Exercise instructions:
[a] Answer these questions on the article about the Tower of David in Caracas, one line each:
(i) How many stories does the building have?
(ii) What was the building first planned to be?
(iii) In what year did squatters begin moving in?
[b] Pick up the article on the Tower of David in Caracas after its final sentence and carry it forward.

— Start of Extract to read —

Spring 2015 Article

More People More Slum: Venezuela's Struggle with Urbanization

By Charmaine Shuford
Photo credit: ©Iwan Baan 1996-2010

The tallest building in Caracas, Venezuela was intended to be one of the most beautiful, well designed, and elaborate structures in the city. It would have glistened at night with such marvel that people would have stopped and stared in amazement. However, it is not the tallest, most elaborate and stunning skyscraper in Caracas, but instead is currently the tallest vertical slum in the world (Silva 2014). The 45-story, half-finished building, known as the Tower of David, was initially planned to be a banking center. Construction on the structure began in 1990, but it was halted in 1994 because of the banking crisis and the death the building’s founder and main investor, J. David Brillembourg. The government immediately took control of the building after Brillembourg’s death, but did not continue construction. The structure stood vacant for more than a decade, and in 2007 squatters began to move in due to the massive shortage of housing. The 300 families now living in the Tower of David once lived in squatter settlements on the ground, but due to the heavy rainfall that occurs and the lack of substantial infrastructure, they were forced to relocate to this vertical slum. Since then, the roughly 2,500 squatters have developed a community with a convenience store as well as a beauty shop and a gym. Recently, the government has begun to take action and move the families into new homes following the realization of the hazardous conditions of the building. However, many question why the government has now decided that housing should be a priority after so many years of failure to address the problem.

— End of Extract to read —
— Start of Data lines —

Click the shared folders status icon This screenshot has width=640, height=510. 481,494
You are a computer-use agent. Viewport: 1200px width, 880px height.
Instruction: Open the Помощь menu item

— End of Data lines —

Results:
[a]
(i) 45
(ii) A banking center
(iii) 2007

[b]
The Tower of David is a harsh reality of what people do when they are faced with no other option for housing. This article will examine the historical and social aspects of urbanization and how they contribute to what is now, finally, being called a “housing crisis” in Caracas.(Romero 2011) It will then analyze the ways in which the government is taking action to combat the housing shortage. From this, this paper will assess if the government has properly allocated public spending funds to the renovation and completion of previous infrastructure projects, such as the Tower of David, which would assist in combating Caracas’ housing problem with “overurbanization.”

Perez Jimenez’s Infrastructure Project

In the 1950s and 1960s, Caracas was viewed as one of Latin America’s most modern cities (Otis, 2011). A surge in economic growth due to the Venezuelan oil boom, as well as a severe decline in the farming economy, created an increase in urbanization in the city. Urbanization is defined as “the shift from a rural to an urban society, [which] occurs as a result of a number of complex and intersecting dynamics which include, but are not limited to: economic restructuring, environmental degradation, political policies, religious or ethnic conflict, poverty, and food scarcity” (Bartlett, Garcia, and Saah 2012). This idea of urbanization caused a severe strain on the city due to the sudden high demand for housing. It would soon be necessary to provide proper living arrangements for everyone moving to Caracas; this would lead the city to its first urban housing structures. However, these housing structures, initially meant for the working and middle class, were not enough to satisfy the expanding population of the working poor.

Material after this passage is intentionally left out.